> **Estratto**:
Posso fare questa modifica in tranquillita?? Intendo dire senza fare targizzipponi, come ho letto in altri 3ds, e fare lo stage4, oppure mi tocca proprio!

Ho anke pensato ke potrei direttamente ridurre la home di tipo 10 Gb e creare subito dopo una partizione reiser di uguale grandezza dove montarci tipo /usr...

Ke ne dite  :Question:   :Question: 

Qual'e' secondo voi la soluzione migliore  :Question:   :Question:   E soprattutto.... quali strumenti posso usare per modificare la dimensione delle partizioni  :Question:   :Question: 

Grazie mille in anticipo!!!!

 :Razz:   :Razz:   :Razz: 

----------

## Cazzantonio

Esistono, come tu stesso hai affermato, migliaia di post, ma che dico... miliardi di post che trattano lo stesso identico argomento...  :Rolling Eyes: 

Sicuro di non poterne riesumare uno vecchio per chiedere informazioni?  :Rolling Eyes: 

----------

## CheCk_OuTSidE

Ok...

dopo ci guardo...

Adesso pappa!!!!!

 :Very Happy:   :Very Happy:   :Very Happy: 

----------

## fedeliallalinea

 *CheCk_OuTSidE wrote:*   

> Posso fare questa modifica in tranquillita?? Intendo dire senza fare targizzipponi, come ho letto in altri 3ds, e fare lo stage4, oppure mi tocca proprio!

 

Io i backup li farei in ogni caso, meglio stare siuri

 *CheCk_OuTSidE wrote:*   

> dopo ci guardo... 

 

Gia' fatto io. Ho mergiato il tuo post con questo thread

----------

## CheCk_OuTSidE

Grazie fedeli....

mo'h provo ad emergiare sto' qtparted...e vedo cosa dice il man...

CHissa'!!!

A dopo!! Speriamo bene... al massimo mi reinstallo la gentoo dallo stage 1....  :Wink: 

----------

## .:deadhead:.

(at) tutti

Ma il problema non si risolve molto semplicemente targizzando e salvando in luogo sicuro il file ottenuto, per poi scompattarlo a gioco di partizioni concluso? Alla fine, salvati i dati, si distrugge e poi si ricrea la/le partizioni e si scompatta il mega TAR precedentemente creato

(at) fede

ma per fare quel che vuoi tu (SwSuspend) il calcolo da fare non era $RAM+$RAM_sk_VIDEO+%un po' di MEGA ?

> **Dati forniti**:

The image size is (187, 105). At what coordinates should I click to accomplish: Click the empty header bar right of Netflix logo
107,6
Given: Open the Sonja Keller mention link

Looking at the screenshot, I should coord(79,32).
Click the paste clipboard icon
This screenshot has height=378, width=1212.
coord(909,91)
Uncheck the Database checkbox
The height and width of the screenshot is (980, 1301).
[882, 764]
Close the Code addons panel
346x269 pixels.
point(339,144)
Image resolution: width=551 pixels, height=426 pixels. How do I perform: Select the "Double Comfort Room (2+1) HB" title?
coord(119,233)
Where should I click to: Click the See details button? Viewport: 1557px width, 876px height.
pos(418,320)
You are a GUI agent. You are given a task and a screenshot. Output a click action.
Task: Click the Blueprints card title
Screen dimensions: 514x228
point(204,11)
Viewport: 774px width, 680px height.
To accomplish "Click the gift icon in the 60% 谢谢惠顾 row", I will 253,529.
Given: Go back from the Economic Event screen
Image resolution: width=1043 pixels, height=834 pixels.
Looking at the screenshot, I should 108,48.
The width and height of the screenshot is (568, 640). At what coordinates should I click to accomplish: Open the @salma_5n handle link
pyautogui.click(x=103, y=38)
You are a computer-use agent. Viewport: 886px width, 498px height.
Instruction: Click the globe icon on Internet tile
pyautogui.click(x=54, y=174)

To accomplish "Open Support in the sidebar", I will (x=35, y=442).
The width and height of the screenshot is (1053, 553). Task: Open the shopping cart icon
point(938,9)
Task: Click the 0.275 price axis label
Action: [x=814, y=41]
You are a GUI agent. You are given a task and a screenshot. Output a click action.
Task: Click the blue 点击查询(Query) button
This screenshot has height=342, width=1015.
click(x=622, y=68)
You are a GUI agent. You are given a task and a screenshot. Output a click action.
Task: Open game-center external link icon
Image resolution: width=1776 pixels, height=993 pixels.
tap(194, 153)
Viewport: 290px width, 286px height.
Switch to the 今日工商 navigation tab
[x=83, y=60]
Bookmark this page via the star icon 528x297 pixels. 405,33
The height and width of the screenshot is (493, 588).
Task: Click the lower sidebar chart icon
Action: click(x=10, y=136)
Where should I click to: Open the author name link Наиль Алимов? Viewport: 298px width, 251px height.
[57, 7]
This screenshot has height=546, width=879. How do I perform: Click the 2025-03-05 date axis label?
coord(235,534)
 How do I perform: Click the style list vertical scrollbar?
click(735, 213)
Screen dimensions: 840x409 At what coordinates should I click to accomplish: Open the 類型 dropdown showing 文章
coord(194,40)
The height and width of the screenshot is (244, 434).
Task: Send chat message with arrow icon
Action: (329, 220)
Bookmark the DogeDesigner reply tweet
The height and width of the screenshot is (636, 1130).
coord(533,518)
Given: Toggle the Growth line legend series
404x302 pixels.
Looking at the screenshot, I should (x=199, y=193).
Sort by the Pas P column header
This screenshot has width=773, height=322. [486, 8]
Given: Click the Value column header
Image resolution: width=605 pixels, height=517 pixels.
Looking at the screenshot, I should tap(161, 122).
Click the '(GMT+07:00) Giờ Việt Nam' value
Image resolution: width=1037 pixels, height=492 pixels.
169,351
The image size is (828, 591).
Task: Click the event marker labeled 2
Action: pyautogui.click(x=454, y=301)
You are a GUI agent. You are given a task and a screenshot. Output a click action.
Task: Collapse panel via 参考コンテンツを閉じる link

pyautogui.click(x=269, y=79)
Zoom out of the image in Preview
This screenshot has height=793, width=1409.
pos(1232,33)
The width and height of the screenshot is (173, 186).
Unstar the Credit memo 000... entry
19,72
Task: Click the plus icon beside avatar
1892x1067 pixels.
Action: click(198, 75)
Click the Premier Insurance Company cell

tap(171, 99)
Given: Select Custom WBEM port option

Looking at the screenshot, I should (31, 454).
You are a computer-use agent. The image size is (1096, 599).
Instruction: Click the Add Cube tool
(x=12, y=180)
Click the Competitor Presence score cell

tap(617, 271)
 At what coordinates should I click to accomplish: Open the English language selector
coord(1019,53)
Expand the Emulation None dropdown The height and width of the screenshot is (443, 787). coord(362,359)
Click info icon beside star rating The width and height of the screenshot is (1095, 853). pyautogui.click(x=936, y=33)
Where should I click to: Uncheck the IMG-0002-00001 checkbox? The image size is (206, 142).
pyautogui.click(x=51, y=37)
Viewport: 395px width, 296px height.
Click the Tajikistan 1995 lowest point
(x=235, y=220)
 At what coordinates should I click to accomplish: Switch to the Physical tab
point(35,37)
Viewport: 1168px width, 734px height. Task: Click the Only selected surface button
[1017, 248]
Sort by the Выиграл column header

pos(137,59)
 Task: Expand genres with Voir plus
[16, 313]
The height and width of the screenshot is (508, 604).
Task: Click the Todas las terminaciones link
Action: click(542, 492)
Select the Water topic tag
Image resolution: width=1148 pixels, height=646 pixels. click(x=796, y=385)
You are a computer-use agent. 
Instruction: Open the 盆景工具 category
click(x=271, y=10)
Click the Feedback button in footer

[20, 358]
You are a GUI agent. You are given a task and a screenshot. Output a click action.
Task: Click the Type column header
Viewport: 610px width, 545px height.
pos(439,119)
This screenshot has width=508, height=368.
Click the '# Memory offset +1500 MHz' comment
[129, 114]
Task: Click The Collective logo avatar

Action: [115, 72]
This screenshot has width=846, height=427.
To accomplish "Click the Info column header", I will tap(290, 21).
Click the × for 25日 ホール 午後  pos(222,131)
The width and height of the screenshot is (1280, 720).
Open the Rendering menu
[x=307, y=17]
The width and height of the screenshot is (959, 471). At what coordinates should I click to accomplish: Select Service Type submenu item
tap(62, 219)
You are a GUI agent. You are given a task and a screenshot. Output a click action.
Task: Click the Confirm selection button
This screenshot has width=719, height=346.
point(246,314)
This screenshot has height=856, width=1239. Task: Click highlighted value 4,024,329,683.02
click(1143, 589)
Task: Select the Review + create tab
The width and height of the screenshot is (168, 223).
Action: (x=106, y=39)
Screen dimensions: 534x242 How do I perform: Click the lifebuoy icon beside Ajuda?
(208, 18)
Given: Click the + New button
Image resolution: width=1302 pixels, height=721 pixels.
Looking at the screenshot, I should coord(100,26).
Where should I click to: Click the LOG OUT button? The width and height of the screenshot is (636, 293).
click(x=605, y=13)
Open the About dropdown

> **Compito assegnato**:
Prosegui la discussione sul ridimensionamento delle partizioni dal punto in cui si ferma l'estratto. Le righe riportate non servono per svolgere il lavoro.

> **Risposta**:
ergo mi sa che si va nell'ordine dei 100 Mb, o mi son perso qualche cosa?

----------

## CheCk_OuTSidE

Ho provato ad usare QtParted per modificare le mie partizione reiserfs... ma non si puo'.. disabilita' proprio l'opzione quando si scelgono quelle partizioni..

Uffa!!

Devo proprio farmi il targizzippone e poi rifare le partizioni??? Ho una cifra di roba... non passerebbe piu'!! e soprattutto nn ho spazio!!

 :Crying or Very sad:   :Crying or Very sad: 

----------

## fedeliallalinea

 *CheCk_OuTSidE wrote:*   

> Ho provato ad usare QtParted per modificare le mie partizione reiserfs... ma non si puo'.. disabilita' proprio l'opzione quando si scelgono quelle partizioni..

 

Qui http://www.gnu.org/software/parted/ dice che per il resize del reiserfs devi lasciare invarito l'inizio e devi avere le librerie libreiserfs

 *CheCk_OuTSidE wrote:*   

> Devo proprio farmi il targizzippone e poi rifare le partizioni???

 

Questo, almeno dei dati, lo avrei fatto comunque

----------

## tuxer

Mah io ho fatto il resize di questo e quell'altro e non ho mai avuto particolari problemi...

A volte ho fatto il tarrone però (che è sicuramente più sicuro).

Reiserfs si può restringere on the fly  :Smile: 

Cmq consiglio LVM

----------

## CheCk_OuTSidE

 *fedeliallalinea wrote:*   

> devi avere le librerie libreiserfs
> 
> 

 

scusa la mia ignoranza, come faccio a sapere se ho le suddette librerie  :Question:   :Question: 

 *tuxer wrote:*   

> Cmq consiglio LVM
> 
> 

 

L'ho messo su... pero' prima, da quello che ho letto nei vari man, bisogna rimpicciolire il filesistem, quindi usare resize_reiserfs oppure parted...e poi eventualmente lvm...

 :Very Happy: 

----------

## 102376

riemergo questo post....

io ho la mi  bella partizione di root / in reiserfs

ho installato le varie librerie ma io per ridimensionare la partizione devo smontarla ma non posso ovviamente....

 come potrei risolvere??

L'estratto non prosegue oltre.